Cosa diferente es el uso como arma arrojadiza que hacen los políticos. Y los imbéciles. Perdón por ser reiterativo.
Creo que ya lo he comentado alguna vez: la Política, así, en mayúsculas, como concepto teórico de trabajo en pos de la comunidad, e incluso en algunas de sus aplicaciones prácticas, me apasiona. Por desgracia, la Política se encuentra infectada de políticos poco hábiles, arribistas o, en el peor de los casos, politicuchos demagogos como este que, en vez de invertir sus esfuerzos en trabajar, desde la oposición (que no es poco), por el bien de Cataluña, pues no, se dedica a denigrar a Montilla por su poca grasia (que diría mi madre con su acentillo sevillano) al hablar catalán.
¿Un desliz? Lo dudo.

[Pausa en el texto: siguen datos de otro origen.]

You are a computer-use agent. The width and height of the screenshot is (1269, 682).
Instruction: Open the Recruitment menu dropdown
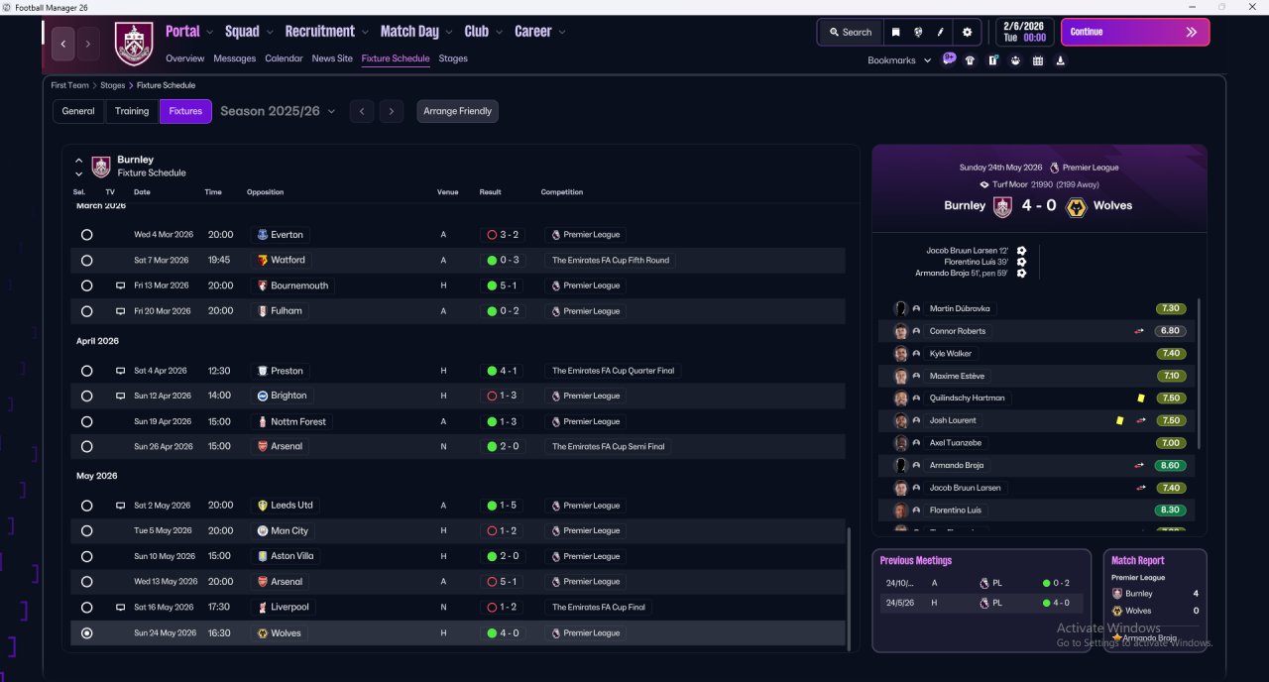click(x=326, y=32)
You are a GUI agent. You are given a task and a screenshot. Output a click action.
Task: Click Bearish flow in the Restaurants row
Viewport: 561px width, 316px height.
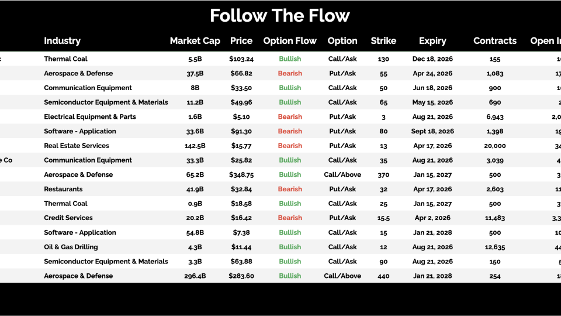290,189
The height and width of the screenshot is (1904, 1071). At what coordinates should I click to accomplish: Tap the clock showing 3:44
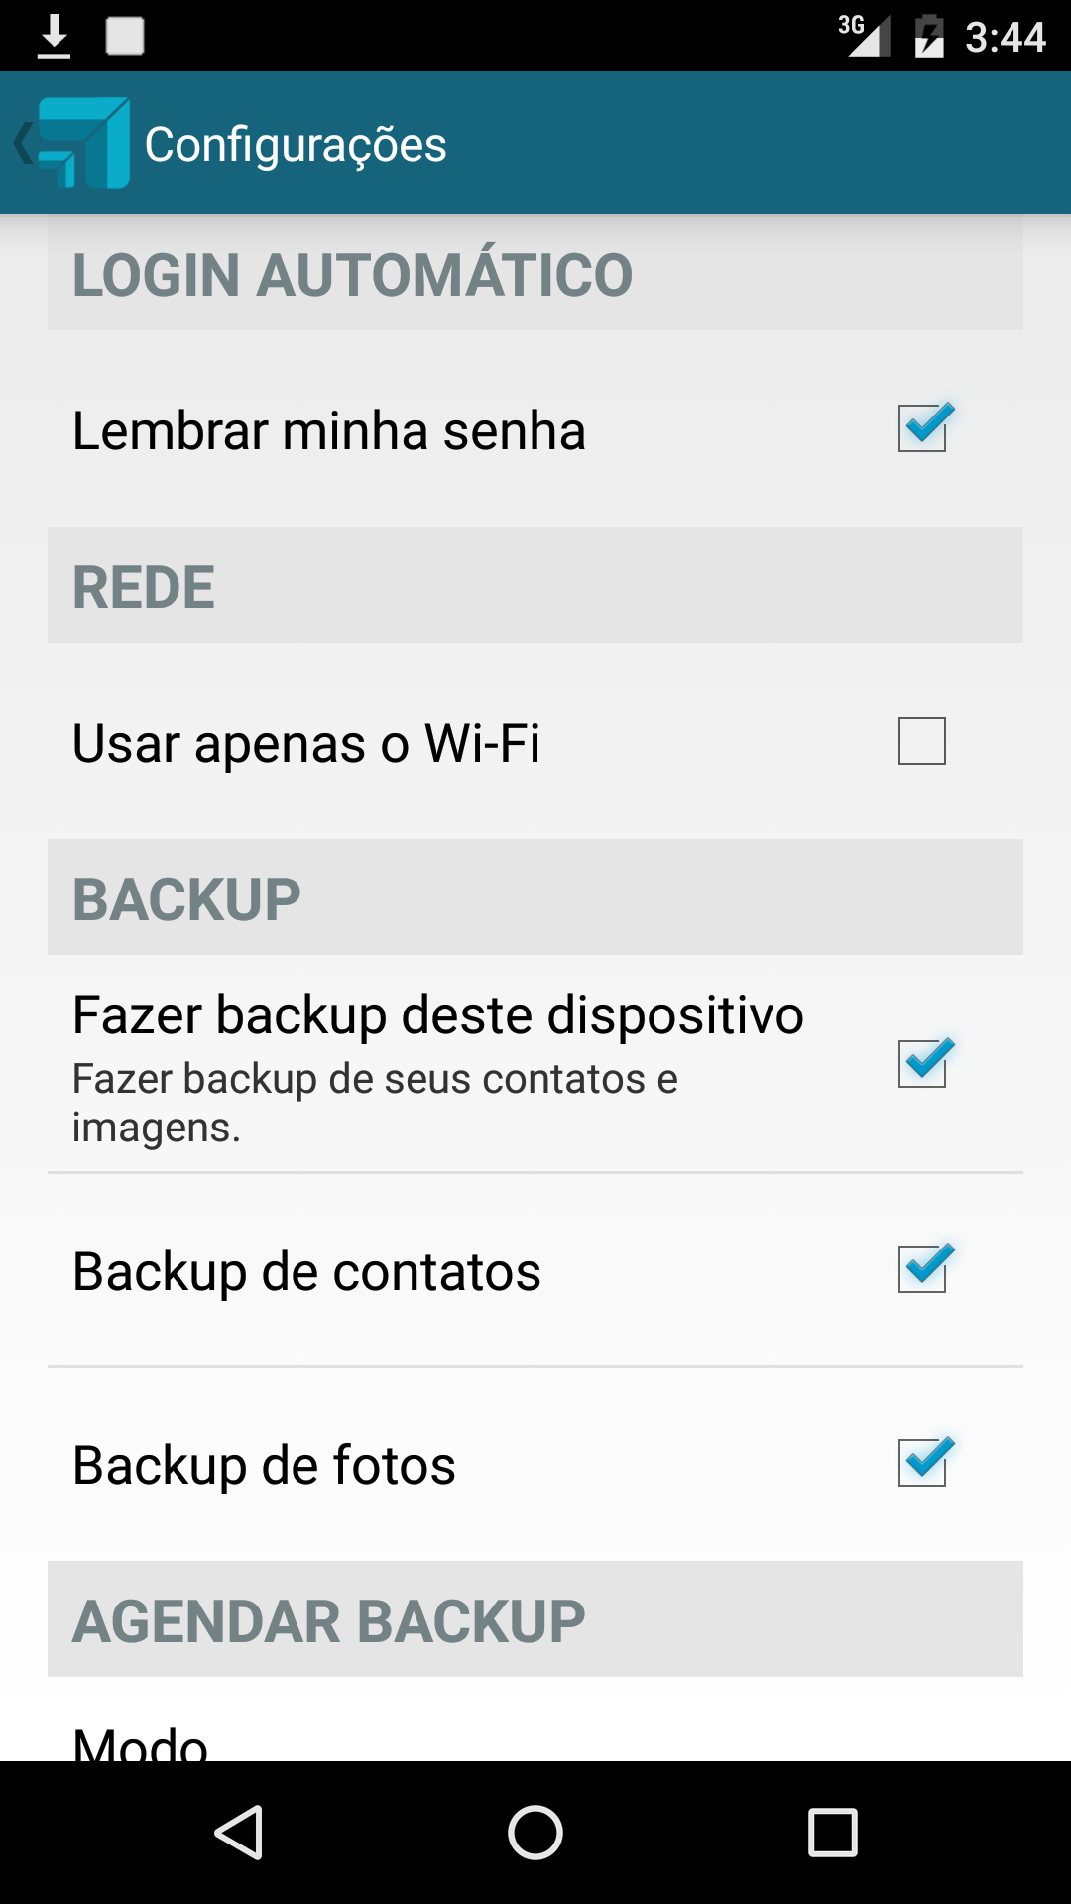(x=1005, y=37)
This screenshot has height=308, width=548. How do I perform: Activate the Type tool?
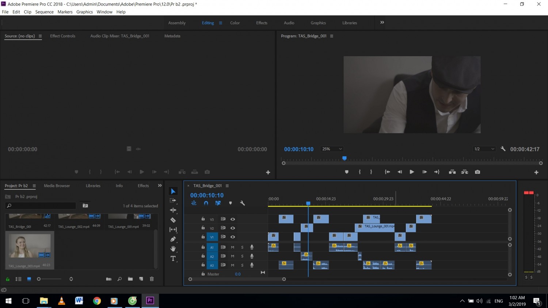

Siempre que he oído una intervención de Felip Puig ha sido en términos despectivos, irónicos o demagogos. Nunca le he oído una propuesta, nunca una crítica desde los fundamentos de la política o de sus territorios adyacentes (economía, justicia, industria). Ojo, que digo «desde los fundamentos»: los argumentos demagógicos son realmente fáciles de perpetrar. Lo haría hasta yo, fijaos qué os digo…
Evidentemente, las reacciones no tardarán en surgir. Aparte de abonarle el terreno a La Caverna derechona, los catalanes de a pie tenemos que afearle semejante comportamiento. Ya lo hacen en el editorial de El Periódico de hoy.
¿Y el caso particular? ¿Os he dicho que mi madre tiene acentillo? Pues hará más de treinta años que hizo las maletas y se vino a Barcelona, para dos años más tarde recalar en Cerdanyola del Vallès, a instancias de mi padre, que hizo la mili en Figueres y decidió buscar trabajo donde había posibilidades de prosperar. Y eso no era en su Sevilla natal. Mi madre, que nació en 1930 y sufrió la Guerra Civil y la posguerra, vivía en un corral de vecinos muy humilde con sus siete hermanos (contando los hermanos fallecidos, hubiesen llegado a ser trece). Sobrevivir no era nada fácil, y antes que enviarla a la escuela, al ser la hermana mayor, mi abuela la obligaba a fregar, a cocinar y a cuidar de sus hermanos pequeños. Apenas le llegó el colegio para enseñarle a leer y a hacer las cuentas.
Y con veintitantos años vino a Cataluña. Lejos de la familia, sola en casas, el mundo se le venía encima. Y en un lugar con otro idioma, aunque reprimido desde la dictadura. Ella, a pesar de su breve escolarización, se esforzó por hablar en catalán… hasta que una vecina se le rio, como acaba de hacer Puig, por su dicción. ¿Y qué quería, que a los dos meses, o incluso al año, hablase como Pompeu Fabra?
Mi madre entiende a la perfección el catalán, hasta el punto de ser incapaz de distinguir si el canal de televisión que tiene sintonizado es TVE, TV3 o cualquier otra. Pero no lo habla. «De mí no se ríe nadie. No lo hablaré, pero que sepáis que a mí no me vais a tomar el pelo, porque lo entiendo todo», le espetó a tan estúpida vecina. Por tan malos vecinos y por tan malos políticos, mi madre no habla catalán. Que lo sepas, Felip Puig.